Data section -
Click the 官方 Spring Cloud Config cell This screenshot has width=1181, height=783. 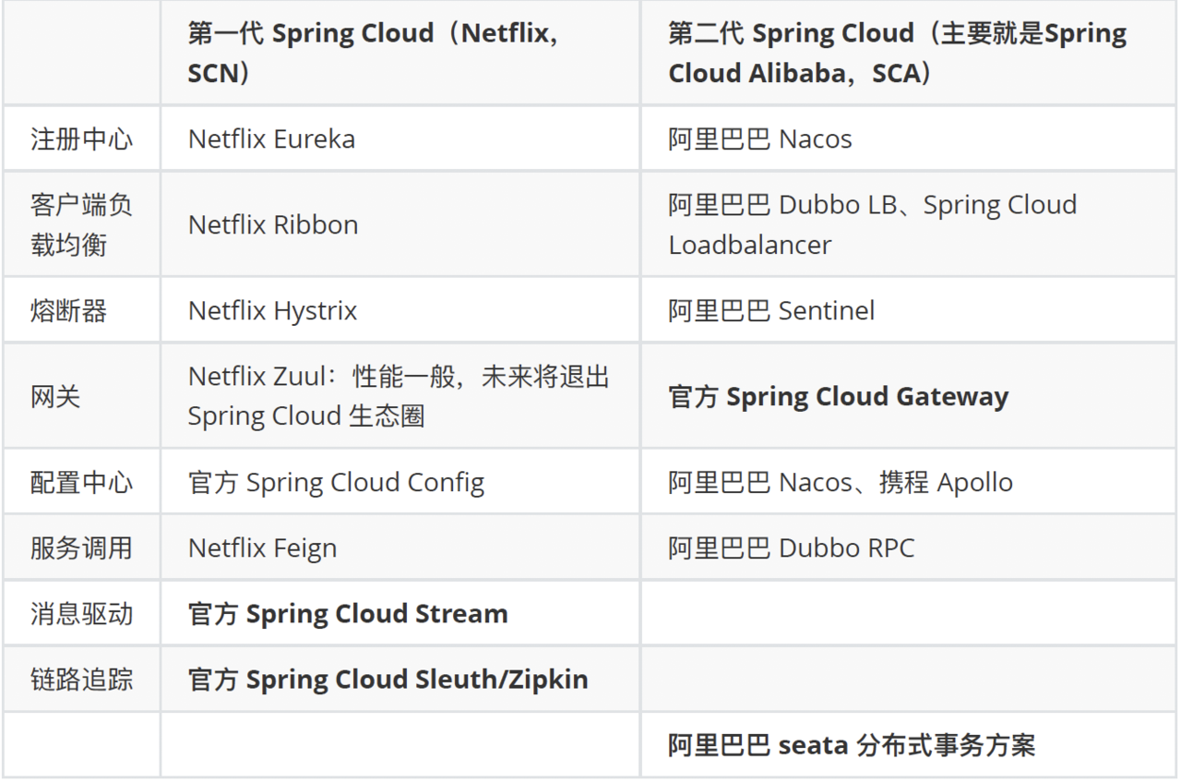tap(336, 483)
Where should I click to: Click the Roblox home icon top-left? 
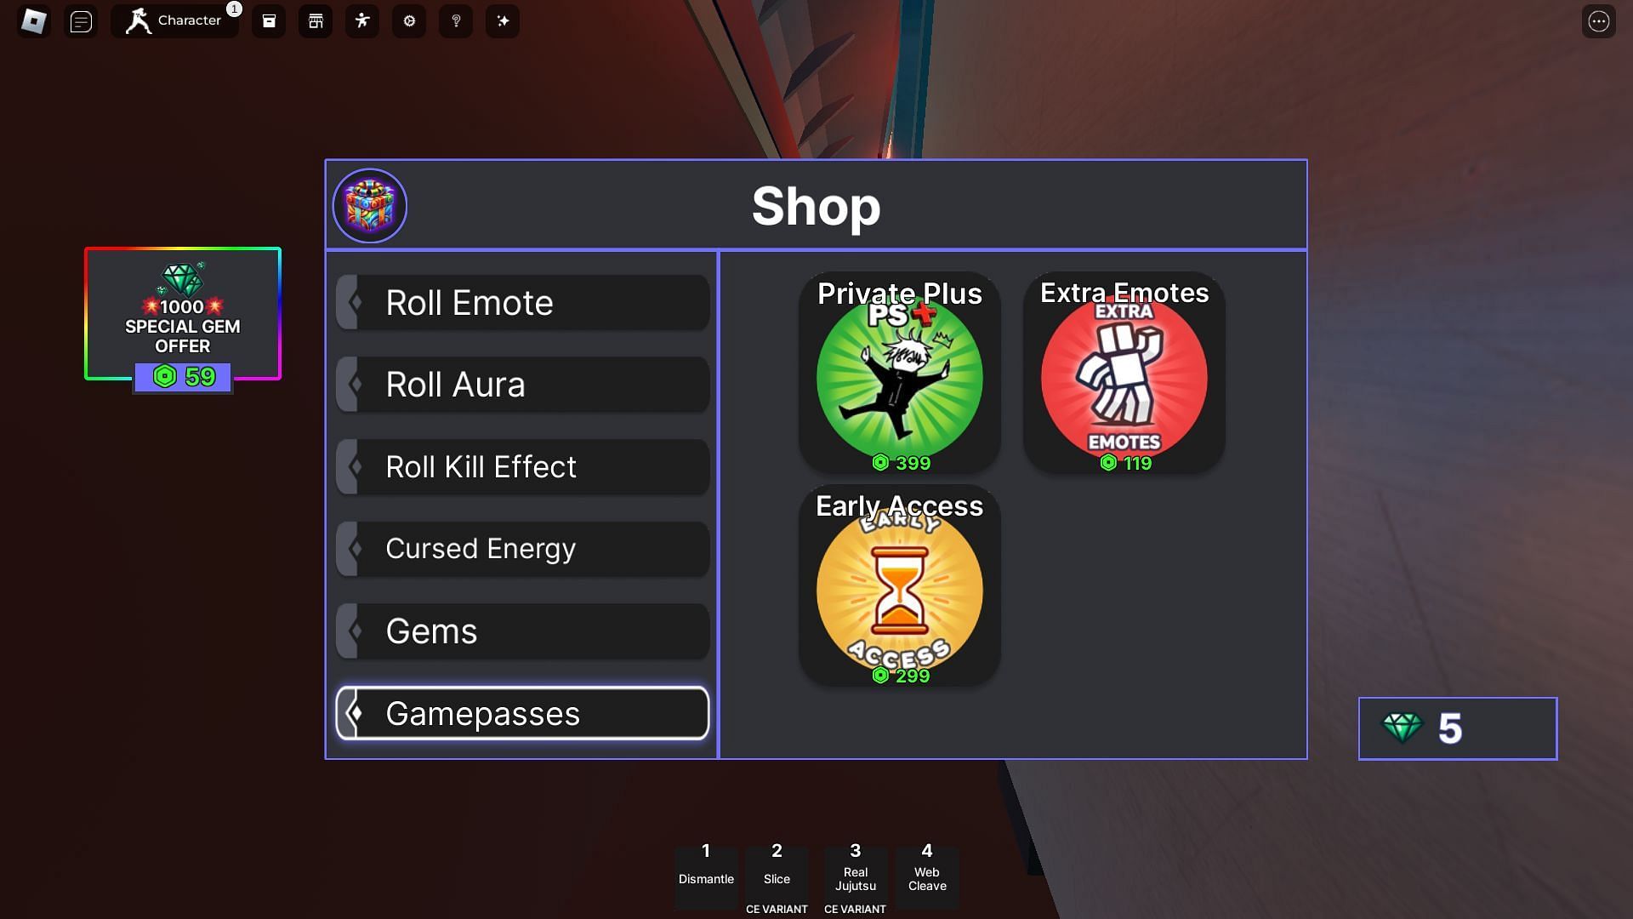pyautogui.click(x=32, y=19)

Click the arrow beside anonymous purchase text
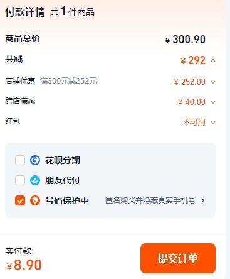pyautogui.click(x=203, y=200)
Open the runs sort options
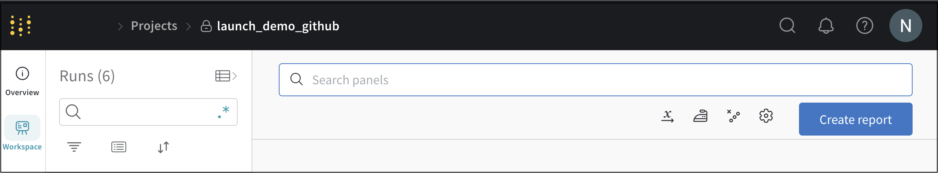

Stated problem -
Write out the listing again word for word, starting at the line that contains "Where should I" and going through the end of the listing, including that first line. Do not include the pictures.

Result -
Where should I click to: Click the Roblox home icon top-left? 
pyautogui.click(x=32, y=19)

Click the arrow beside anonymous purchase text
pyautogui.click(x=203, y=200)
Open the runs sort options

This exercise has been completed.